= What you should do =
Rewrite the stretch of the listing from the line containing "The image size is (571, 442)." through the line containing "click(x=107, y=41)", requests included, and shift every coordinate in the answers up by 12. Give back only those lines.

Stored items from a collection
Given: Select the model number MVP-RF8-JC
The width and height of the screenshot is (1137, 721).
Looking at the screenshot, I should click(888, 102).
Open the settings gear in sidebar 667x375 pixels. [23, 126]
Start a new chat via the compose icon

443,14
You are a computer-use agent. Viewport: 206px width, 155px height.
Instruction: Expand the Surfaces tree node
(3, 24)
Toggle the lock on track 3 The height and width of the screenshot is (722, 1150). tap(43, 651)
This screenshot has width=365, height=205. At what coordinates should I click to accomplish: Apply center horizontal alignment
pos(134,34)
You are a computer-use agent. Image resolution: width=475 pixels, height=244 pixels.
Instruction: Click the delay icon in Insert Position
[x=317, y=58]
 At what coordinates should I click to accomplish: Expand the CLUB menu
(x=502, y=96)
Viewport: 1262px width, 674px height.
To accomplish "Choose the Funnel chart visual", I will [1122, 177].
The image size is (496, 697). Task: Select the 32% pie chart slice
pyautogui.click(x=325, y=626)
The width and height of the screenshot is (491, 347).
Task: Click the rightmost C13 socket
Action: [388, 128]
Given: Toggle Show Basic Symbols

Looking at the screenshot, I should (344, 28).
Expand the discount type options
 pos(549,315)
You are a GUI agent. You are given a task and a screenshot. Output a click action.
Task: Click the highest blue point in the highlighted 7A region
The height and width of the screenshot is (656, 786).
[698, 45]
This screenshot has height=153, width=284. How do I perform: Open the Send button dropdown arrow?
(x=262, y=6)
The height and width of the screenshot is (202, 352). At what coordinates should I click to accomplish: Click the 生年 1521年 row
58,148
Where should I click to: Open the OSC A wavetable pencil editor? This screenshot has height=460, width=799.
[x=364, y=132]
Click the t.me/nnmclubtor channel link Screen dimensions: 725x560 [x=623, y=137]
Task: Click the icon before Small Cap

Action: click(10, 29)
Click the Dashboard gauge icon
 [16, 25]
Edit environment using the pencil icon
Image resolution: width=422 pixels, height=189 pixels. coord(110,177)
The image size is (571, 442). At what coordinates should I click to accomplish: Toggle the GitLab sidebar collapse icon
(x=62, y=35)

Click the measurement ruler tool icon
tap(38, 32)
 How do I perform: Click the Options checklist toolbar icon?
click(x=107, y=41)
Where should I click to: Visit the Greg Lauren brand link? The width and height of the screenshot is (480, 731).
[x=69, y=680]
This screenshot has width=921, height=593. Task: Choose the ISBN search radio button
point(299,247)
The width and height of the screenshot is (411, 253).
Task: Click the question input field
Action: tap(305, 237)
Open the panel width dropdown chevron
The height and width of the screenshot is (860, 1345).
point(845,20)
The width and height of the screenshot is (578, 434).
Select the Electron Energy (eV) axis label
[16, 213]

= Completed exercise =
The image size is (571, 442). At what coordinates should I click to accomplish: Toggle the GitLab sidebar collapse icon
(x=74, y=47)

Click the measurement ruler tool icon
tap(50, 44)
 How do I perform: Click the Options checklist toolbar icon?
click(x=119, y=53)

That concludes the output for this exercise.